▶ TASK GOAL
The answer should be each line of the records that contains the word "next"; please copy them all.

^^^^

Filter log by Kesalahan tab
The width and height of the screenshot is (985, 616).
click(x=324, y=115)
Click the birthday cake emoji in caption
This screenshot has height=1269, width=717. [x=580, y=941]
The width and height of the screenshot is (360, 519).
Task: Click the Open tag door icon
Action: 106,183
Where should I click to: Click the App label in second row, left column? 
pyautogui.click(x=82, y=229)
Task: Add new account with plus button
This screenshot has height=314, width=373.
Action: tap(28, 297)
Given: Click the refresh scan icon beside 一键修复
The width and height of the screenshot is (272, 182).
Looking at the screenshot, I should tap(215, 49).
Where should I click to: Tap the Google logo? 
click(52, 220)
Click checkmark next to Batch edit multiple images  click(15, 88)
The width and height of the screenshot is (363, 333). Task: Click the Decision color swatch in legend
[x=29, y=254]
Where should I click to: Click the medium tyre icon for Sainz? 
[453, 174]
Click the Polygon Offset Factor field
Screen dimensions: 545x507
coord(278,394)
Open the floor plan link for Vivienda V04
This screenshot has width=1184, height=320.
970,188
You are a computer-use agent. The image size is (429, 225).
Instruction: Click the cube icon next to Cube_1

^^^^

▶ TASK RESULT
Click checkmark next to Batch edit multiple images  click(15, 88)
Instruction: Click the cube icon next to Cube_1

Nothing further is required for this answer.